# Task input
•••
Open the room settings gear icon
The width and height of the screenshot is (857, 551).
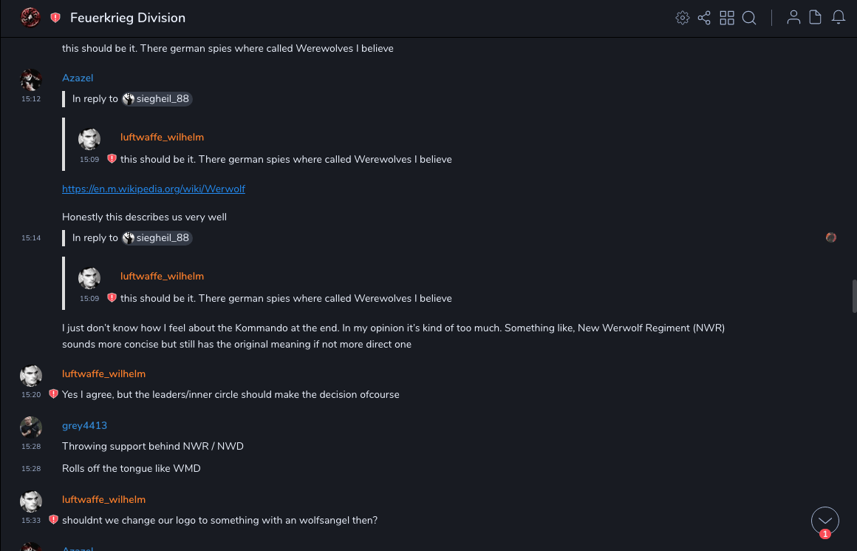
•••
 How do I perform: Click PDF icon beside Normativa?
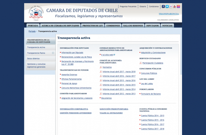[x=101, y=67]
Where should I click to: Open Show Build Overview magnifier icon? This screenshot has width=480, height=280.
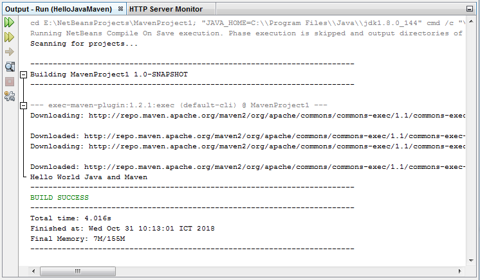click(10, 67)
•••
# How to complete this task
Take the lines above from the one containing "Open the room settings gear icon" to the one containing "The width and" and retype them exactly, both ends included, with nothing added.

# Response below
Open the room settings gear icon
The width and height of the screenshot is (857, 551).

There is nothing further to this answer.